Christina Ricci never wants to play a mother

Christina Ricci never wants to play a mother onscreen.

The 45-year-old 'Yellowjackets' actress - who has a son from her marriage to James Heerdegen and a daughter with current husband Mark Hampton - has admitted her feelings about being a real life mom are too "personal and precious" to share with the world so she doesn't want to take on a role that would "exploit" them.

She told Variety: "I don’t really ever wanna play a mother on camera. I guess maybe the way I feel about motherhood is to me so personal and precious, and I don’t ever wanna exploit it, if that sounds right.

"I think it’s easier to use emotions that you’re having way after the fact, and right now being a mom and being in it and having so many feelings about it, I feel like it would be too much to actually do anything."

The actress added that she definitely couldn't bring herself to tackle the role of a mother caring for a sick child. She added: "You know, like I’ve read scripts about moms and sick kids. For me, it’s just like too raw."

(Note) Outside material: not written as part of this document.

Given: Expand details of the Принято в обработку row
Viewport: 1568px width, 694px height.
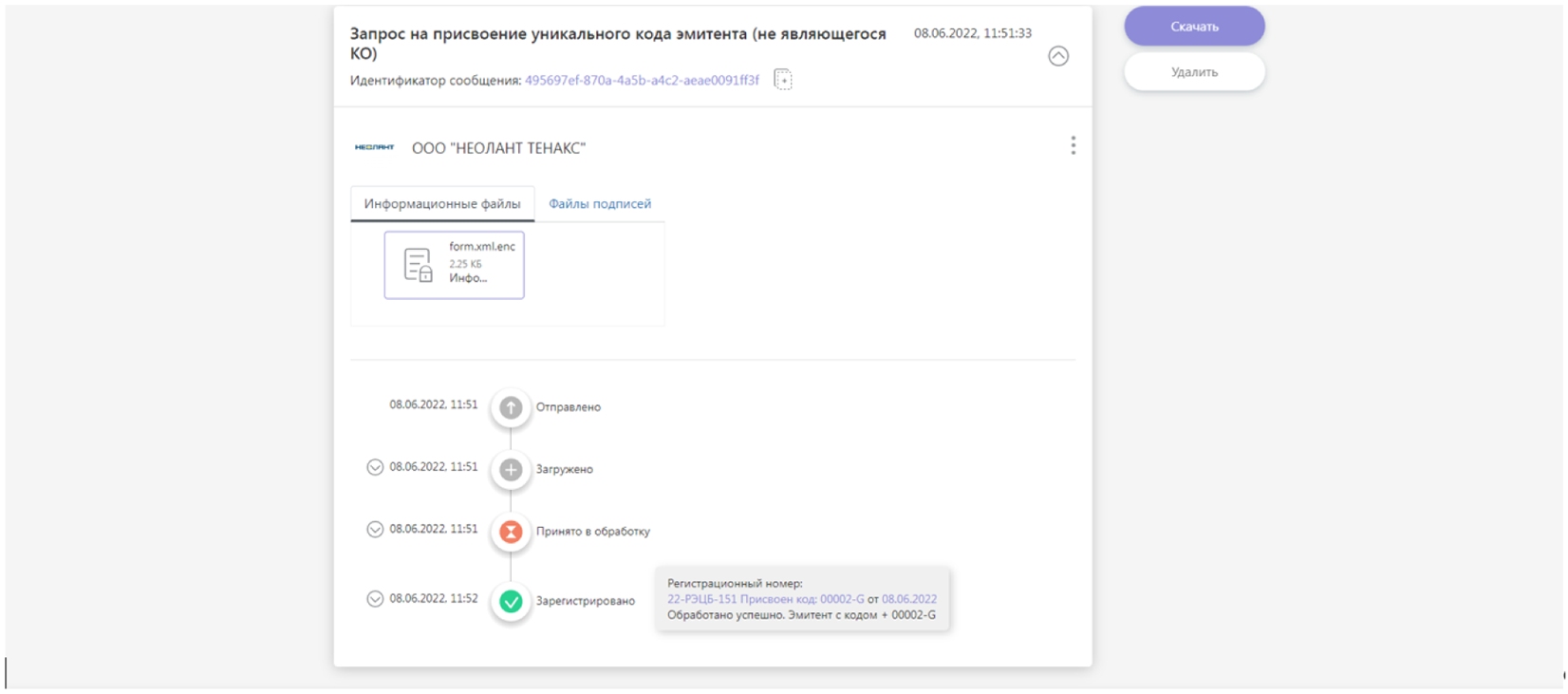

Christina went on to reveal she believes her acting has improved over the years since she shot to fame as a child star and she now feels able to pour all of her emotions into her roles.

She said: "I understood about being on camera and delivering lines and consistency of takes and eye lines, hitting marks. All that stuff, I’ve always had down.

"I always viewed it as more a mechanical thing because also I had been a child actress, and no one ever talks to child actors about emotion or using emotion ... "

She went on to reveal she only started to really understand the acting process when she went to audition for a part in 1995 movie 'Dolores Claiborne' alongside its star Kathy Bates and in front of director Taylor Hackford - revealing she was overwhelmed with emotion because she "connected" with the part of a young girl having a painful conversation with her mother.

Now Christina feels fully able to throw herself into her parts and sees it as a form of therapy.

She added: " [Now] when I get through really emotional scenes that I actually connect to them and I actually feel all the things that I’m saying and doing, it’s exhausting.

"But it’s that same feeling of relief after you just have a good cry. And even if it’s a rageful scene, it’s same thing. It’s like exercising emotion and having a place to put your emotion that not so many people are lucky enough to have.

"The fact that I get to use my work as a way to work through my trauma and my emotional problems is a gift."